Consider the following plot, which shows the number of child TB cases in three countries over time:
tb_child_cases_southam <- tidyr::who2 %>%
transmute(country, year,
tb_cases_children = sp_m_014 + sp_f_014 + sn_m_014 + sn_f_014) %>%
filter(country %in% c("Brazil", "Colombia", "Chile")) %>%
filter(!is.na(tb_cases_children))
tb_child_cases_southam %>%
ggplot(aes(x = year, y = tb_cases_children, color = country)) +
geom_line() +
geom_point() +
geom_text(aes(label = tb_cases_children))
Build on this plot, implementing the following improvements:
geom_text
labels to alternate above and below
the lines, similar to the example we saw above.c("#212738", "#F97068", "#067BC2")
theme_classic()
?tidyr::who2
into
the console to learn more about the data source.)geom_ribbon()
In time series visualizations, it is often important to plot confidence intervals to indicate the level of uncertainty in your data.
We will demonstrate how to do this using a dataset on new HIV infections in Brazil, which includes estimated numbers for male and female cases along with confidence intervals. The dataset is sourced from the World Health Organization (WHO) and can be accessed here.
Let’s start by loading and inspecting the dataset:
hiv_data_brazil <-
rio::import(here("data/new_hiv_infections_gho.xlsx"),
sheet = "Brazil") %>%
as_tibble() %>%
janitor::clean_names()
hiv_data_brazil
## # A tibble: 89 × 5
## continent country year sex new_hiv_cases
## <chr> <chr> <dbl> <chr> <chr>
## 1 Americas Brazil 2022 Female 13 000 [12 000 – 15 000]
## 2 Americas Brazil 2022 Male 37 000 [35 000 – 40 000]
## 3 Americas Brazil 2022 Both sexes 51 000 [47 000 – 54 000]
## 4 Americas Brazil 2021 Female 14 000 [12 000 – 15 000]
## 5 Americas Brazil 2021 Male 37 000 [34 000 – 39 000]
## 6 Americas Brazil 2021 Both sexes 50 000 [47 000 – 53 000]
## 7 Americas Brazil 2020 Female 14 000 [13 000 – 15 000]
## 8 Americas Brazil 2020 Male 35 000 [32 000 – 37 000]
## 9 Americas Brazil 2020 Both sexes 49 000 [46 000 – 52 000]
## 10 Americas Brazil 2019 Female 14 000 [13 000 – 15 000]
## # ℹ 79 more rows
We can see that the new_hiv_cases
column contains both
the number of cases and the corresponding confidence intervals in square
brackets. This format cannot be directly used for plotting, so we will
need to extract them into pure numeric forms.
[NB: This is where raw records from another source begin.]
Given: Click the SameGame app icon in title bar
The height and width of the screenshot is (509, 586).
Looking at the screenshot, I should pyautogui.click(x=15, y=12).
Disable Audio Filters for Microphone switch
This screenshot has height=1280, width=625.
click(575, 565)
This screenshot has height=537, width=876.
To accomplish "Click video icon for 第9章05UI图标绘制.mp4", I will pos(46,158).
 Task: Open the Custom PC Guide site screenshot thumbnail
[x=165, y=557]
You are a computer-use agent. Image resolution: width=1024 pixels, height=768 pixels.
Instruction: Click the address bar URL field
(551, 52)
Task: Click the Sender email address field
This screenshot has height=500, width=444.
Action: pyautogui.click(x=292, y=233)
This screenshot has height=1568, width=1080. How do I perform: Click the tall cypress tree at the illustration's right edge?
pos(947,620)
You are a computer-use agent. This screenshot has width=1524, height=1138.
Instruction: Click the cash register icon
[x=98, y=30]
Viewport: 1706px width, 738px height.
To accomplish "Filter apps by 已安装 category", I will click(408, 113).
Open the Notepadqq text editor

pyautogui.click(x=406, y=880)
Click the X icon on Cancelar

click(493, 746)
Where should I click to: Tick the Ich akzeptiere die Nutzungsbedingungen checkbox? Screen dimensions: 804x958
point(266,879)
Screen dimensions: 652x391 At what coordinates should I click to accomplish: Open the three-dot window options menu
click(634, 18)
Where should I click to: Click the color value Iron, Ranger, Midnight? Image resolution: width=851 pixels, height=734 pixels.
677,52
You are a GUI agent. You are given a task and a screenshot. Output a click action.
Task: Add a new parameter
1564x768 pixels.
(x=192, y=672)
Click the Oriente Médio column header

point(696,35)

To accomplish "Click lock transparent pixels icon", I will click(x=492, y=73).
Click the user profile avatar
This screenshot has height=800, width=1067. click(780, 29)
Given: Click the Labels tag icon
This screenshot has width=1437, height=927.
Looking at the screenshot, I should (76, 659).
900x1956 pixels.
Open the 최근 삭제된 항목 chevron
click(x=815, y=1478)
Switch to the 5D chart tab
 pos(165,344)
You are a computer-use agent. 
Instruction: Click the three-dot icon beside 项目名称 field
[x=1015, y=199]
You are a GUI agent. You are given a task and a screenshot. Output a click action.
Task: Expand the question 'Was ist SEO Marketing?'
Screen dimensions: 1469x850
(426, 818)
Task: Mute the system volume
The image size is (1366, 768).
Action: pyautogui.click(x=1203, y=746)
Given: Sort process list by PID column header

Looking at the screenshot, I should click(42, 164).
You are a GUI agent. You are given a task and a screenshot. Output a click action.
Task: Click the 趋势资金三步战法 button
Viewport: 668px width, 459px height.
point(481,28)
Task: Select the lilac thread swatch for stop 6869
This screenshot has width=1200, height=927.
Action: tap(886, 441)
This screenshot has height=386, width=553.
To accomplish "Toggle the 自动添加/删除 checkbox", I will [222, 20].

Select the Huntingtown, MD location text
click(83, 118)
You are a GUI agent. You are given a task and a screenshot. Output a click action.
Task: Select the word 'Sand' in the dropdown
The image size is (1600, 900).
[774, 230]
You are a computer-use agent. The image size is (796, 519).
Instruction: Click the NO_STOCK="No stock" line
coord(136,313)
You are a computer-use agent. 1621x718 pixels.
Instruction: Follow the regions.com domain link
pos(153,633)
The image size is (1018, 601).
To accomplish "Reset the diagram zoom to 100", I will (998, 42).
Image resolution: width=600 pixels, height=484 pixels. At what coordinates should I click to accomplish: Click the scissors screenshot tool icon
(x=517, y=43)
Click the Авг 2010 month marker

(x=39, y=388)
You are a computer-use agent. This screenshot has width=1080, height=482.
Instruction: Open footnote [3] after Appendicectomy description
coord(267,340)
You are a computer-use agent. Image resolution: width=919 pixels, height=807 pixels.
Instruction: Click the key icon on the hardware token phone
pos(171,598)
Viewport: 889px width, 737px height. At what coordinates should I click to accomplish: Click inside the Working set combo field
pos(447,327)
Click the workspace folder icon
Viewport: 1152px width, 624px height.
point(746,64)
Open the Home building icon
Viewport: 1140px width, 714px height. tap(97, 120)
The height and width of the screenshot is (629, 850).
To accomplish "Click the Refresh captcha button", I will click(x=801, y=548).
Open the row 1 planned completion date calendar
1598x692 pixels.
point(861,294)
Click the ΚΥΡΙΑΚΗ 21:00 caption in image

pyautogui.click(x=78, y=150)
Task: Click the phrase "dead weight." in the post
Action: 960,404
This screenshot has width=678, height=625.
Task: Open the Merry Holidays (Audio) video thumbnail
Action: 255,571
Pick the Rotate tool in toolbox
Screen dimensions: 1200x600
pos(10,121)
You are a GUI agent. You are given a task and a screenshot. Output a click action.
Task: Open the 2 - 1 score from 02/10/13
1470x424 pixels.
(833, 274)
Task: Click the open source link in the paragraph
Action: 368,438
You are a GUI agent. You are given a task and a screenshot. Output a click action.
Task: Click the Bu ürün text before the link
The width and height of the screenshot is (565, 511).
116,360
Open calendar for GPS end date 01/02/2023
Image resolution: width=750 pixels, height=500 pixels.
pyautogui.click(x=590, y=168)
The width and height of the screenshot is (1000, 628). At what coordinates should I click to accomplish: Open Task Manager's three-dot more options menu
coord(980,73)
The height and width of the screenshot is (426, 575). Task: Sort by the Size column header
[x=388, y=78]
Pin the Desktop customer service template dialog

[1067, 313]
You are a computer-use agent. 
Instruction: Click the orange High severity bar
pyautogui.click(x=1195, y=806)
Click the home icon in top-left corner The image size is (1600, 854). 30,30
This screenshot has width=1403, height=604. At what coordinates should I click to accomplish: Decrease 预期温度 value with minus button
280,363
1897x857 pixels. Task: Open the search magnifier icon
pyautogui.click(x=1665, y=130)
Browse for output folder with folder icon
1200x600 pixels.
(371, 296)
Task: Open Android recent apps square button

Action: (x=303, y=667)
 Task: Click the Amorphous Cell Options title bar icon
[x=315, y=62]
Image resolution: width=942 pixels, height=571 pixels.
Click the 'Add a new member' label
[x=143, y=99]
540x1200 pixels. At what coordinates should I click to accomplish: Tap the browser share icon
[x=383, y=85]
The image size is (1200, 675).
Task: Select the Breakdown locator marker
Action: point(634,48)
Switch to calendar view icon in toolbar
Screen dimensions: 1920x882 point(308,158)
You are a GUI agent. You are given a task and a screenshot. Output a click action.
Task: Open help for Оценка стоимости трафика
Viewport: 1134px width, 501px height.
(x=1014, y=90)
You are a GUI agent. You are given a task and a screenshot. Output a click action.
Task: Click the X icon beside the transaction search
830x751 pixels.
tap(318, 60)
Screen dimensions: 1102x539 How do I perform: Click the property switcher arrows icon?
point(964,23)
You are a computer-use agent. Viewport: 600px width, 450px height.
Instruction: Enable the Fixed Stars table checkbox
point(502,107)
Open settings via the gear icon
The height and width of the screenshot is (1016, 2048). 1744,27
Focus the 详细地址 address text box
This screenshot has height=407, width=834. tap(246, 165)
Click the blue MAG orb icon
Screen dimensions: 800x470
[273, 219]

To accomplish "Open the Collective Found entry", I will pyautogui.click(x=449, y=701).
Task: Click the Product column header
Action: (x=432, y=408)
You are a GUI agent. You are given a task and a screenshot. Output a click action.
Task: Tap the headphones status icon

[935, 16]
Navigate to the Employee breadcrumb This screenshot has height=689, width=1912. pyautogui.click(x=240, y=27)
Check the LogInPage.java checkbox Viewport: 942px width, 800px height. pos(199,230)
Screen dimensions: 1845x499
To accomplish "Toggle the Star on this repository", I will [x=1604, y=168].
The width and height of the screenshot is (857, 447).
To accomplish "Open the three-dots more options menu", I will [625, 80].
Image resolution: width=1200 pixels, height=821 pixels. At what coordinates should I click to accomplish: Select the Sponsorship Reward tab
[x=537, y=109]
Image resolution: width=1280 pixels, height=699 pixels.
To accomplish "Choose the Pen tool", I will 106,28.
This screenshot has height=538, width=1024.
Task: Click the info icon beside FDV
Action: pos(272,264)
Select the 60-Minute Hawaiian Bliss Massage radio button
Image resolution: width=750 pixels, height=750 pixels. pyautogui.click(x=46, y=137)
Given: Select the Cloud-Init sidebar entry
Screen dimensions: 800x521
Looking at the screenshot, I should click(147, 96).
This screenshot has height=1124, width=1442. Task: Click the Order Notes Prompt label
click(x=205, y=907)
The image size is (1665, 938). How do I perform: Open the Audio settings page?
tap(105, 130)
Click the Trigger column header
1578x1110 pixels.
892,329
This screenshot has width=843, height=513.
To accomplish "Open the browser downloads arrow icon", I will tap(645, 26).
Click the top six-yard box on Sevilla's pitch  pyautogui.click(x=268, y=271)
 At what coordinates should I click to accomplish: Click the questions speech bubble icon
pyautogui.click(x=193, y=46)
First, to separate these values, we can use the
separate()
function from the {tidyr} package:
hiv_data_brazil %>%
separate(new_hiv_cases,
into = c("cases", "cases_lower", "cases_upper"),
sep = "\\[|–")
## # A tibble: 89 × 7
## continent country year sex cases cases_lower cases_upper
## <chr> <chr> <dbl> <chr> <chr> <chr> <chr>
## 1 Americas Brazil 2022 Female "13 000 " "12 000 " " 15 000]"
## 2 Americas Brazil 2022 Male "37 000 " "35 000 " " 40 000]"
## 3 Americas Brazil 2022 Both sexes "51 000 " "47 000 " " 54 000]"
## 4 Americas Brazil 2021 Female "14 000 " "12 000 " " 15 000]"
## 5 Americas Brazil 2021 Male "37 000 " "34 000 " " 39 000]"
## 6 Americas Brazil 2021 Both sexes "50 000 " "47 000 " " 53 000]"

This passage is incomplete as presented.